= Beginning of Section =
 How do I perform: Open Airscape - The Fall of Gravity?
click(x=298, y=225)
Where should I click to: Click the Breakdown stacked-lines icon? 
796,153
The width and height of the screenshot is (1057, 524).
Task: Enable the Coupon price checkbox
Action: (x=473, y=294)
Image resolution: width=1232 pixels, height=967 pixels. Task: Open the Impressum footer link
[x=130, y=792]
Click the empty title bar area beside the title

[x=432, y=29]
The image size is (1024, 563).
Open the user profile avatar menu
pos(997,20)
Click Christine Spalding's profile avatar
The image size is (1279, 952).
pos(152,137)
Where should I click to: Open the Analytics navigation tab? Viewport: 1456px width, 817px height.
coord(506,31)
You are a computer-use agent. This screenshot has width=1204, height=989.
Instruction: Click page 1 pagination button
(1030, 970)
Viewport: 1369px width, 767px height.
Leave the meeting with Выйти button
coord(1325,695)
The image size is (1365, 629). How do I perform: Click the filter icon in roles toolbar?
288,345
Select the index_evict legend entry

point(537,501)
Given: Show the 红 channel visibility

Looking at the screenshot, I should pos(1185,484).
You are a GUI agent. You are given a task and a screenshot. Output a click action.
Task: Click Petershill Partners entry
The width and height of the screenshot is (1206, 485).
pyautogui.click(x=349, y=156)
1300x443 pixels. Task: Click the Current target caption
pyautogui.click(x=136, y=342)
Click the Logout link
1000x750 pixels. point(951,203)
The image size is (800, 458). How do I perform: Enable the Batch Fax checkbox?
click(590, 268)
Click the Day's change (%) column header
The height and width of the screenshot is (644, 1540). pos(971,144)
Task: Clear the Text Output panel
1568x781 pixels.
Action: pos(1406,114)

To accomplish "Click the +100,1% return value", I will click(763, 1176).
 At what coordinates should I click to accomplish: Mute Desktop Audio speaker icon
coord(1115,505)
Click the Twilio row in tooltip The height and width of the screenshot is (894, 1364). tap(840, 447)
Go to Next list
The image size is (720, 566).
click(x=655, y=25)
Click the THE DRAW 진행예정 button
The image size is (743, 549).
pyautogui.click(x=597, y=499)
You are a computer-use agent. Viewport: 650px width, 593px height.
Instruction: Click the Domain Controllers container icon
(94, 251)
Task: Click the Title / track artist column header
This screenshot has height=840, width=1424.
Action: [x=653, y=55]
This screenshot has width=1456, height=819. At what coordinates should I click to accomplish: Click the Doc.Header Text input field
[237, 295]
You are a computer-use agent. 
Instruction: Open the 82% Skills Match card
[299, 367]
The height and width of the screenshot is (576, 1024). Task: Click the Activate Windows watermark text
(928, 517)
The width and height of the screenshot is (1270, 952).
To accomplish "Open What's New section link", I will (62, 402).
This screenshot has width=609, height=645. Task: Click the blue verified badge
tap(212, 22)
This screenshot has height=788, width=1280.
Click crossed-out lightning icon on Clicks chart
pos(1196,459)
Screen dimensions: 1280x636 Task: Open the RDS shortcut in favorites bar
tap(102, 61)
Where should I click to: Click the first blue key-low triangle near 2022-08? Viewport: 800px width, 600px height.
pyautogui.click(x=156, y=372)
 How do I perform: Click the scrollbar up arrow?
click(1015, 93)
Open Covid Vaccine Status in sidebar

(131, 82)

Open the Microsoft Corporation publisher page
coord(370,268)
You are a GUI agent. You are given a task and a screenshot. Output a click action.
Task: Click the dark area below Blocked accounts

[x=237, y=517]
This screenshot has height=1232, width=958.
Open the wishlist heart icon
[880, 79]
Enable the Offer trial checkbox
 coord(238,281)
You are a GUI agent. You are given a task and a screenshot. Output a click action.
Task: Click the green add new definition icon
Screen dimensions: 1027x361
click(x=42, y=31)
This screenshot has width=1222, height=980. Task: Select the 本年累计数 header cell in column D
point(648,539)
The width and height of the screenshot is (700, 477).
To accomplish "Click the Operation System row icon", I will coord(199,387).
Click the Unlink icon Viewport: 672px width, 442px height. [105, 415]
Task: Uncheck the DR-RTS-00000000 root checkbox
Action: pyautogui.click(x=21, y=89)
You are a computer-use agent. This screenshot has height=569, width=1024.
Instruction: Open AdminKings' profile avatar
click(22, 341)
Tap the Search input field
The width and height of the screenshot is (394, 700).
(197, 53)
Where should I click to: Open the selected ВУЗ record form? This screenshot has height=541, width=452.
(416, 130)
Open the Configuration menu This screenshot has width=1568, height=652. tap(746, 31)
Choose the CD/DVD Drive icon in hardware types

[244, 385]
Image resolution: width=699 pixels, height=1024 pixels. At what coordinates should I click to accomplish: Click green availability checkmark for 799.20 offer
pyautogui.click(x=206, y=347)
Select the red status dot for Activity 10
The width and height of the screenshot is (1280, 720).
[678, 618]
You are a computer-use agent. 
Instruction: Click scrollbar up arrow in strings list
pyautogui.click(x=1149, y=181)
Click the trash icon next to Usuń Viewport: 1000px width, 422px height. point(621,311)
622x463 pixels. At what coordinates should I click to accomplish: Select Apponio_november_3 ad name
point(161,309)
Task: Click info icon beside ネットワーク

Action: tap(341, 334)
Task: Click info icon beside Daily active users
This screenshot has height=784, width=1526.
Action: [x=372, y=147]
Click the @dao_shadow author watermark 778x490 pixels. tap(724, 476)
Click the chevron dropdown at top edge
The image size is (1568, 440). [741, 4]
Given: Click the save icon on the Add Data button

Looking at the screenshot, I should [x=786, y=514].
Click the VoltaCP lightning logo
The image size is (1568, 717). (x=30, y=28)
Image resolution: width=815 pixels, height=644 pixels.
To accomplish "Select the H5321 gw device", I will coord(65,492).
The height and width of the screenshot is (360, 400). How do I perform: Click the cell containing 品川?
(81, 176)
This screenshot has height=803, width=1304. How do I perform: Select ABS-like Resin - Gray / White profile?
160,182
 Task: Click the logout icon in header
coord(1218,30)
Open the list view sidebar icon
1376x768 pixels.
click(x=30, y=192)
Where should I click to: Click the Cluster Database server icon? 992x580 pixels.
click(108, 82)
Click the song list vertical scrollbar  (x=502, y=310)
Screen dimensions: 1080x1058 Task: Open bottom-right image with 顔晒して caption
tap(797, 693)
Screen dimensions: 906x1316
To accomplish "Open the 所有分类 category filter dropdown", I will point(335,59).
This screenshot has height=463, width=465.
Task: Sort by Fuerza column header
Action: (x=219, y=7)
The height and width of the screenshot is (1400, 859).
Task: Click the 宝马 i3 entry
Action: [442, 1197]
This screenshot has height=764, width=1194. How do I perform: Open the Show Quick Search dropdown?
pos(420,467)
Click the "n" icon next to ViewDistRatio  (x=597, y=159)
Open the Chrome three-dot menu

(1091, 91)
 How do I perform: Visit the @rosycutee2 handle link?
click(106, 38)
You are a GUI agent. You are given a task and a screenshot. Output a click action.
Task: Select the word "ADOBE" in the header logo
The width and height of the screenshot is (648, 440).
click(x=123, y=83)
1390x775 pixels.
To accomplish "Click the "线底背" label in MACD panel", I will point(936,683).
= End of Section =
Exercise directions: Above are the records. Copy every line in them holding "panel".

Output for this task:
Task: Clear the Text Output panel
To accomplish "Click the "线底背" label in MACD panel", I will point(936,683).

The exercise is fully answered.